I also discovered how a little, relatively invisible problem with a computer can turn into a big one if you don't pay attention to the small cues that something is not right. (After 30 years of working with the silly things you'd think I'd have caught on to that one!)

Today's free advice, worth every penny you paid for it, is: don't put up with flaws in any tool you need to be productive. If you don't love it, or it doesn't work perfectly, it's time to get it fixed or replaced. The cost in money to have the right tools is a pittance compared to the cost in time, trouble, frustration and sapped creativity to tolerate stuff that doesn't work for you.

01 April 2010

Contradictions

Not that I recommend this strategy, but being sick for a few days offers an opportunity to catch up on one's reading, and I have been. I'm not a particularly fast or voracious reader, yet I've finished two books in the last two days and am well on the way to finishing a third.
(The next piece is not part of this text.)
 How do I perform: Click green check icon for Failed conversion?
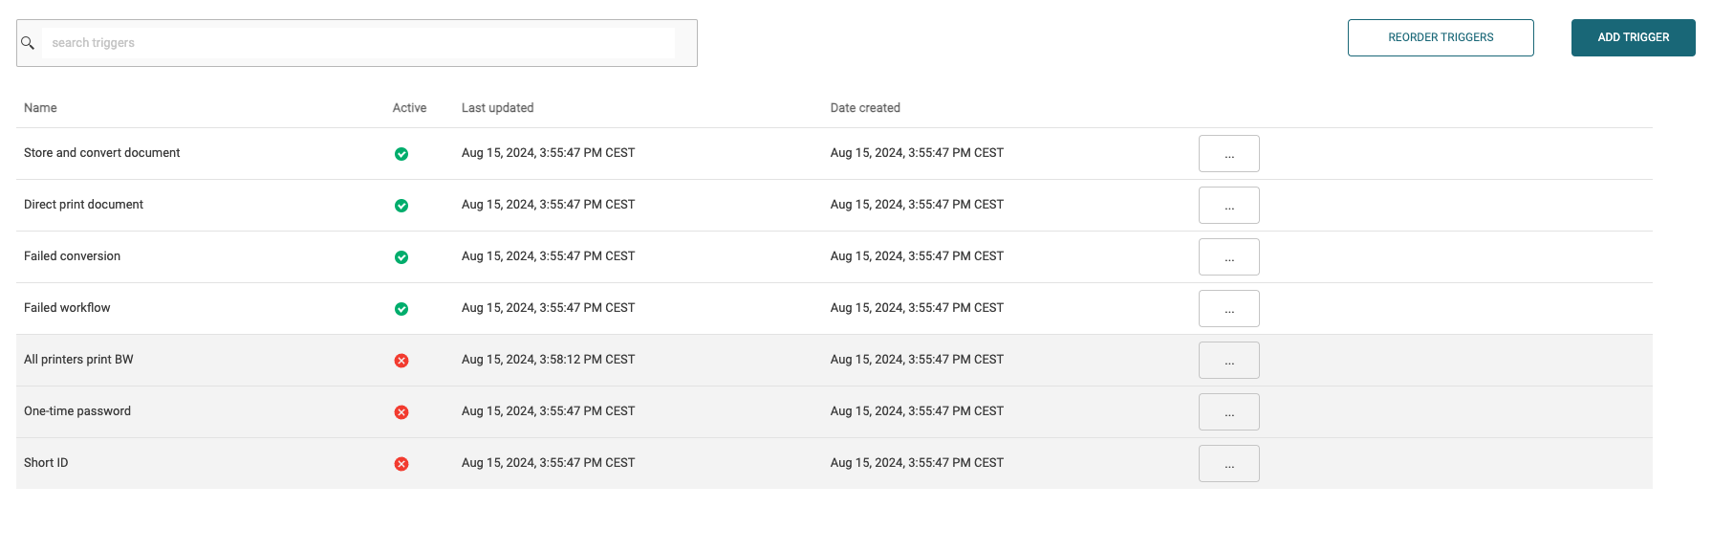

All this to say, I have some reflections to share about my recent reading.

I saw some parallels between these two very different books -- one called "The End of The Dream" by Philip Wylie (1972, long since out of print) and the other called "A Simpler Way" by Margaret Wheatley and Myron Kellner-Rogers (1999). Wylie's book is a classic speculative fiction "if this goes on" cautionary tale of a global apocalypse brought about not by war, but by a systematic ransacking of the natural environment that led to a dramatic rise in sea level, widespread disease and starvation. The other book is an imaginative nonfiction exploration of human evolution, starting from the premise that species evolve, not because they have to, but because they can. Creatures adapt, then, in highly creative and experimental ways, not with any particular end in mind, but to see if the change has a desirable benefit. Not exactly to avoid death, but to enrich life.
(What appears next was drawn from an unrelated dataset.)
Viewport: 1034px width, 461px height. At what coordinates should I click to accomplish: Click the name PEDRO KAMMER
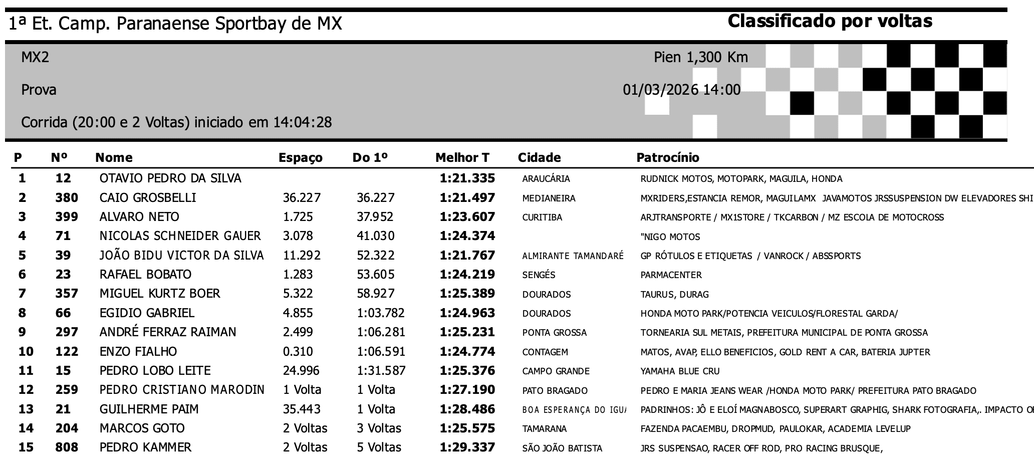coord(145,447)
Wylie's premise is that human greed and shortsightedness ultimately led, in his imaginary future, to environmental ruin and thus human ruin. Wheatley and Rogers operate from a very different premise -- that humans, like all animals, will choose life and life-affirming activities, and that the over-structuring of organizations, rules, processes and procedures interferes with those life-affirming aims.

Einstein said, "you cannot simultaneously prevent and prepare for war." While this may not be literally true, in the sense that when you have enough resources to work with, you can have both a Peace Corps and an Army, the essential contradiction makes it nearly impossible for any one individual, entity, or even nation to apply equal resources to both. The same is true of any two contradictory notions. It is difficult to apply equal resources to environmental protection and explosive industrial growth. Or to individual freedom and excessive regulation or bureaucracy. Or even to "struggling for survival" -- avoiding death -- and embracing the fullness of life.

To bring this heady monologue back to earth, then, here's the question: what are the fundamental contradictions preventing you from creating a full life, a free spirit, a thriving business? What beliefs are getting in your way, about yourself, your community, your industry, the economy, the government? What do you need to let go of, in order to reach for what you really want?